I was sitting in the reception room hurting no one when that girl walked by and took her random pot shot.  Once I figured out what she meant, it really stung.

I concluded no one wanted me here.  I had a lot of defiance in me, but not for something that dealt with my attractiveness issues.

I don't think Harold's "creepy loser kid" taunt back in high school had hurt me any worse than the insensitive insult from this girl.  I barely even knew her, but her unprovoked barb ripped me to shreds nonetheless.  The furniture insult put an end to my visits. 

Why I had thought I could do any better with these Goucher girls than the St. John's girls was ridiculous.  They were the same girls!  Not only was I still poor, but now I realized just how much my inexperience put me at a disadvantage. 

Not long after that, someone stole my car.  Can you believe that?  Considering the car had little value, I had not bothered with theft insurance.   Now I didn't even have a car.  That was the last straw.  I figured the Universe was trying to tell me something. 

Between Emily's sucker punch, the furniture insult and losing the car, dating would have to wait till... well, it waited a long time... two and a half years.  I would date some in my Senior year, but not seriously.  Even then I still had no idea what I was doing. 

I was dismayed to learn my problems with girls had failed to magically disappear once I reached college.  Once I met this disappointment, I folded like a wet rag.  The only way to learn about women is to be with them and keep trying, but I didn't have the guts to risk the kind of pain that came with Emily's rejection again. 

One month into my high school career, my high school dating project had ended due to the acne.

Now two months into my college career, my college dating project was over as well.

Pathetic.

College was supposed to be the Promised Land where life would become easy and breezy. 

It was painful to realize my shortcomings from high school had followed me all the way to college.  Little did I know these problems would follow me to graduate school as well.  I assumed once I made it to college, I would be magically cured of my handicaps.

Guess again.  I was not out of the woods by a long shot.  

 


SUBCHAPTER 88
- COINCIDENCE

 

Throughout my saga I have indicated my belief there has been a supernatural element to my life. 

If someone were to ask me if Fate exists, I would say I think so, but I have no way to prove it.  All I can say is that various experiences have created a faith that there is more to this world than meets the eye.  That said, I openly admit I could be wrong.  

A major reason for telling my story is to lay out the events of my life and let the readers make up their own mind. 

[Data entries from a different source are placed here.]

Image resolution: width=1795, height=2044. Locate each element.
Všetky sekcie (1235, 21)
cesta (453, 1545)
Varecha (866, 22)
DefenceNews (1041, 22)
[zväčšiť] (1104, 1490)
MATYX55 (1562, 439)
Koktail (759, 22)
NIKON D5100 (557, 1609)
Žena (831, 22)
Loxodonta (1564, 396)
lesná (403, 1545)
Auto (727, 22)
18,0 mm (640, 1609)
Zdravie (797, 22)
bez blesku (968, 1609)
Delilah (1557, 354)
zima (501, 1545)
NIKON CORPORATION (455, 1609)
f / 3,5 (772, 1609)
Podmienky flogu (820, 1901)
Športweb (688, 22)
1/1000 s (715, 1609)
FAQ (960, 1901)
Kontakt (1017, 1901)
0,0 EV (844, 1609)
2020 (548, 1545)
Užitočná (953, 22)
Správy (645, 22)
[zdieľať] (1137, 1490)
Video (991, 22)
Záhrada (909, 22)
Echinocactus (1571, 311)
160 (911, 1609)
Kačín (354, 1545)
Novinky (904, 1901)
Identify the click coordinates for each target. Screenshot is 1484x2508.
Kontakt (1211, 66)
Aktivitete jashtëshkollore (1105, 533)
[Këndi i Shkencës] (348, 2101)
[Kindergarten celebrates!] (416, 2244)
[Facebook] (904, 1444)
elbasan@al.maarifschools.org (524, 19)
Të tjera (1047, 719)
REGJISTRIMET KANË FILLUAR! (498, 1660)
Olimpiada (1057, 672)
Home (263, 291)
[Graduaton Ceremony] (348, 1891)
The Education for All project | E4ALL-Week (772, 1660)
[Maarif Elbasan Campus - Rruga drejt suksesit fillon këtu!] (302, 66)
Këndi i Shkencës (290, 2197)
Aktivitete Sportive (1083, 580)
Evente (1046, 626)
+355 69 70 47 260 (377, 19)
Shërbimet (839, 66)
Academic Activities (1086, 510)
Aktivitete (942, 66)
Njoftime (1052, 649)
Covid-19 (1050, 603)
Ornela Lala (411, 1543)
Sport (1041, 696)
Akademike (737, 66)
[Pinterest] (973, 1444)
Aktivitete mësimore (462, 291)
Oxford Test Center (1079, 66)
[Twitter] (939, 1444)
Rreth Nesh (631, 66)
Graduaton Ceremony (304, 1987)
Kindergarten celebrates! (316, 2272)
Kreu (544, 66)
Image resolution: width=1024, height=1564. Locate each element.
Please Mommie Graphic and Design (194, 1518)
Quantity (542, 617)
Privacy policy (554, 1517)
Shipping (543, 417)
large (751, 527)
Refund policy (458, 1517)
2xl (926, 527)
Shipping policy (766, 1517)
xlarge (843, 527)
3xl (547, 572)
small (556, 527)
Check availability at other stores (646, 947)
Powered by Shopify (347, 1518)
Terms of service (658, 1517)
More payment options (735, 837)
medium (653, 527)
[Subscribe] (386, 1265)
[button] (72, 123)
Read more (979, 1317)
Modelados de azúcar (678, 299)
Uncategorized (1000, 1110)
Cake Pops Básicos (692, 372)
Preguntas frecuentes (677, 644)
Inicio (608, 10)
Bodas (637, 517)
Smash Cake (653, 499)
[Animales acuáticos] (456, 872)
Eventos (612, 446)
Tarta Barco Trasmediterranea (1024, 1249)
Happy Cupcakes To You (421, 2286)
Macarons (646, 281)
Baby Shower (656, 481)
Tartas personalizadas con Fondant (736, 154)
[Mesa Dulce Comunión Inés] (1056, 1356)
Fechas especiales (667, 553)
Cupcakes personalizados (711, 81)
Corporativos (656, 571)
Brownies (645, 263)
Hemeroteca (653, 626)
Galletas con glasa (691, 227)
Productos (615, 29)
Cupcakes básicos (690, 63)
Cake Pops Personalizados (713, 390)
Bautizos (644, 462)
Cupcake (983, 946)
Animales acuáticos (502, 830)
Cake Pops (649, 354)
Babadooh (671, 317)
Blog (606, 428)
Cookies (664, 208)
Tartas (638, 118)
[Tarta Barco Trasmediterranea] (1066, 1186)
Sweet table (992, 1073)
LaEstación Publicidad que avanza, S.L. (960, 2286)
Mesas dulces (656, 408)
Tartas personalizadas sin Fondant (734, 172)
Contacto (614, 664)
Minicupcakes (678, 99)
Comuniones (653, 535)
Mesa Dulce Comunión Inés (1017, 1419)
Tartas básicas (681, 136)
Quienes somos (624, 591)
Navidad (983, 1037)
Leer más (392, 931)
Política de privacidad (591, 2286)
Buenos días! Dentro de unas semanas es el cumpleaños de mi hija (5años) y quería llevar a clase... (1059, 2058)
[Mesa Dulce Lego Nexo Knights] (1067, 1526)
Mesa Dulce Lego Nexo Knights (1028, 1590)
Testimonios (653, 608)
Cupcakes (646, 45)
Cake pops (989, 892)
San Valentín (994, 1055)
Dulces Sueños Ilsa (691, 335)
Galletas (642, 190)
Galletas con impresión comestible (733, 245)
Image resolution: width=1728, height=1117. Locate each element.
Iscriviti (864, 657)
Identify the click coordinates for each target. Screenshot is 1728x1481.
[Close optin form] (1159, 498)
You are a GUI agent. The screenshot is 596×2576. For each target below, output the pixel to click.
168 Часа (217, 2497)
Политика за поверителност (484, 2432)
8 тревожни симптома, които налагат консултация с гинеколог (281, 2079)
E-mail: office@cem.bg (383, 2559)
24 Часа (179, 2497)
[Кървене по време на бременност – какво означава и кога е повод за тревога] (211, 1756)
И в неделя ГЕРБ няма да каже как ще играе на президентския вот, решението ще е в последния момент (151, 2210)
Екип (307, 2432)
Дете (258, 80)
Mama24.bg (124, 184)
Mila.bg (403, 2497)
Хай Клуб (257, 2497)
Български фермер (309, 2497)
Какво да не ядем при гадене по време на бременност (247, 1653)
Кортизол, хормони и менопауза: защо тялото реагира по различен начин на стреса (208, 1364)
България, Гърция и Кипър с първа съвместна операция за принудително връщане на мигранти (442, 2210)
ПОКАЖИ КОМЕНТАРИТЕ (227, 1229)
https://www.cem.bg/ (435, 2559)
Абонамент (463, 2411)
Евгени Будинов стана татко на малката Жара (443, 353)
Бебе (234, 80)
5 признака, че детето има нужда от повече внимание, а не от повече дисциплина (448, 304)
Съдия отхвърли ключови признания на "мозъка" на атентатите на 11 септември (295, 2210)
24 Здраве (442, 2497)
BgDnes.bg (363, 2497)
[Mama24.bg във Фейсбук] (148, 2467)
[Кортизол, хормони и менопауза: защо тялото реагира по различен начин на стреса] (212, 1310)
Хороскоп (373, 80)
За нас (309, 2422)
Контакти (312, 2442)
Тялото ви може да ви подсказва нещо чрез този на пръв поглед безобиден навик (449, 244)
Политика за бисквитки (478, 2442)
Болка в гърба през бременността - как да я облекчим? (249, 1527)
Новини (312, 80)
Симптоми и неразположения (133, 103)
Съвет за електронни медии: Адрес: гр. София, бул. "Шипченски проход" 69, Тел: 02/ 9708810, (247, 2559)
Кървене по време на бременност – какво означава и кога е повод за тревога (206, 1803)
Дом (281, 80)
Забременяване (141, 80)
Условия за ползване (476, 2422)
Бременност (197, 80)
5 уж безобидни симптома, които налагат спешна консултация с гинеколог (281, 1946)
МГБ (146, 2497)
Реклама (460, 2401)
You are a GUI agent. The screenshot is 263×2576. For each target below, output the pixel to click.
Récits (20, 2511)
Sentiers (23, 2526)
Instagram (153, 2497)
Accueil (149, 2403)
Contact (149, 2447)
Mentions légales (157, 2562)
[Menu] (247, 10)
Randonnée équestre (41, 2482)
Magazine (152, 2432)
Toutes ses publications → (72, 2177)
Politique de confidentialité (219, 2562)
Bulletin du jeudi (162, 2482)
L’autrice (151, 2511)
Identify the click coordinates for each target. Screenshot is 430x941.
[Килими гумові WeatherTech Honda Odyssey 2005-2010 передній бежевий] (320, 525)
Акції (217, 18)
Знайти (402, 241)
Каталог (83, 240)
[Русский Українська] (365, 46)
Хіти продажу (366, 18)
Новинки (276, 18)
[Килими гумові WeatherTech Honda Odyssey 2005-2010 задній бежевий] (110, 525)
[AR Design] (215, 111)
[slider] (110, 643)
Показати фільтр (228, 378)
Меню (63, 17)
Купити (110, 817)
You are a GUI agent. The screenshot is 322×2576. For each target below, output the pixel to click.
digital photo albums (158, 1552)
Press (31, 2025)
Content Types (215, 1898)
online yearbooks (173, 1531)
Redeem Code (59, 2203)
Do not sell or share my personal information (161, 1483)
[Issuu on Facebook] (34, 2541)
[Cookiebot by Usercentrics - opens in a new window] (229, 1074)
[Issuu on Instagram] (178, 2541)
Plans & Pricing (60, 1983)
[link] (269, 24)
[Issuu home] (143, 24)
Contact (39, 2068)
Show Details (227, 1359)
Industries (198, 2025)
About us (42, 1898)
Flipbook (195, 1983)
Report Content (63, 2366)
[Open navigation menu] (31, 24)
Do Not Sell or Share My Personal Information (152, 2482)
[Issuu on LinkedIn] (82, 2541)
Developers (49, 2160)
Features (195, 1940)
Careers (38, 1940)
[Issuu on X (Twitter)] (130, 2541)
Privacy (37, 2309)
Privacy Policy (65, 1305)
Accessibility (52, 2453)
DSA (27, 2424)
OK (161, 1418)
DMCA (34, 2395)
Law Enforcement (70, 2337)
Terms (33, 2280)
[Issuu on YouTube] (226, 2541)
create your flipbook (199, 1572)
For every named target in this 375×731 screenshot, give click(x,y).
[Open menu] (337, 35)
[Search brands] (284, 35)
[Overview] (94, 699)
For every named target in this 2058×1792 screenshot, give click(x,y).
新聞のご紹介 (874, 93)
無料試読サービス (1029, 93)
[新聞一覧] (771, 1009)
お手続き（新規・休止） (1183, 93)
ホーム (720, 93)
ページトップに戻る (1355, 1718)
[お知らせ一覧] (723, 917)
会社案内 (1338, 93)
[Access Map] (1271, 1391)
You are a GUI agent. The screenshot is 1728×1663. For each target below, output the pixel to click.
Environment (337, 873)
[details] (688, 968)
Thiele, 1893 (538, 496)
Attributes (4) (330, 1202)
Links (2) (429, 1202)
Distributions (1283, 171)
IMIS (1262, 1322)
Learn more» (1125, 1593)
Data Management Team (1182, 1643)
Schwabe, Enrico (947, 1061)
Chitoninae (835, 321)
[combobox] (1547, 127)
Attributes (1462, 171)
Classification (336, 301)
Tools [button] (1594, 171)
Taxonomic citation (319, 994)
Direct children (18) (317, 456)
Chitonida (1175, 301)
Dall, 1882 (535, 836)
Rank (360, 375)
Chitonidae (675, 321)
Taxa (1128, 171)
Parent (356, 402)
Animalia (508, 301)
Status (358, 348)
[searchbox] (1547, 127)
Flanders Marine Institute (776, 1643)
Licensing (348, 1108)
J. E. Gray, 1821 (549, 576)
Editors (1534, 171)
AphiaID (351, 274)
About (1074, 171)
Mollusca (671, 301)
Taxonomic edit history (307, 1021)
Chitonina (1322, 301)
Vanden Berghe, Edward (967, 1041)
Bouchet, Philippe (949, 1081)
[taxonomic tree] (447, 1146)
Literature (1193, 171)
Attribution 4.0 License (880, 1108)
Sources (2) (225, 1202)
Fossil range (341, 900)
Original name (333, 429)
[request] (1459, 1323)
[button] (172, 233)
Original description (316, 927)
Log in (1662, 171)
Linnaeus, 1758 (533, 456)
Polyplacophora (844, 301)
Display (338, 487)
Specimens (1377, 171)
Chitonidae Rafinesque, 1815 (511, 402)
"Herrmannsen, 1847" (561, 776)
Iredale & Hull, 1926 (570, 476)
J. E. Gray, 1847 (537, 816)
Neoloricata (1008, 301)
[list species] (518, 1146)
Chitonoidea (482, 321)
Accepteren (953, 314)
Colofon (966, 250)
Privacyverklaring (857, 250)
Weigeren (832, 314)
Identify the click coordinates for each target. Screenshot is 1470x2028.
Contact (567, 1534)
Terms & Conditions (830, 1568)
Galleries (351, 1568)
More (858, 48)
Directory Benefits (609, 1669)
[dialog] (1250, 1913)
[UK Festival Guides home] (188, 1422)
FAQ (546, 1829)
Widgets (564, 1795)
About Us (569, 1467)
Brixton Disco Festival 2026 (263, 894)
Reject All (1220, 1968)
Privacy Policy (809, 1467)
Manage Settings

It has been my contention that there is something very fishy about what we call "Reality".  A perfect example of a situation that supports my theory would be the train station incident involving Emily.  That was a major coincidence.

First of all, I had no business being at that station.  I would visit the train station one time in my life and that is only because some boy popped up out of nowhere to ask me a favor.   Isn't it interesting that our arrival coincided perfectly with Emily's arrival?

The train station incident took place within a narrow window of opportunity.

Two minutes tops. 

That is the time it took for me to stop the car in front of the train station and let my dorm friend retrieve his bag from the back seat.  So during this narrow two minute window, I saw Emily with Eric.  What were the odds??  

There could be no doubt the set-back with Emily was my single most painful moment during college.  I would shy away from women for the rest of my college career.

However, despite my intense stab of pain, I could not help but notice what a huge coincidence it was to see Emily at the train station. 

I was reminded of the time Frank had walked in during a three minute window of opportunity to catch me cheating on a German test... nearly impossible.  Or the odds that none other than Mrs. Ballantyne would one day walk into my grocery store... nearly impossible.

I couldn't decide what bothered me more... these weird coincidences or Emily's betrayal.  I picked Emily's betrayal.  That sucked the life out of me.  But I didn't overlook this new coincidence for a moment.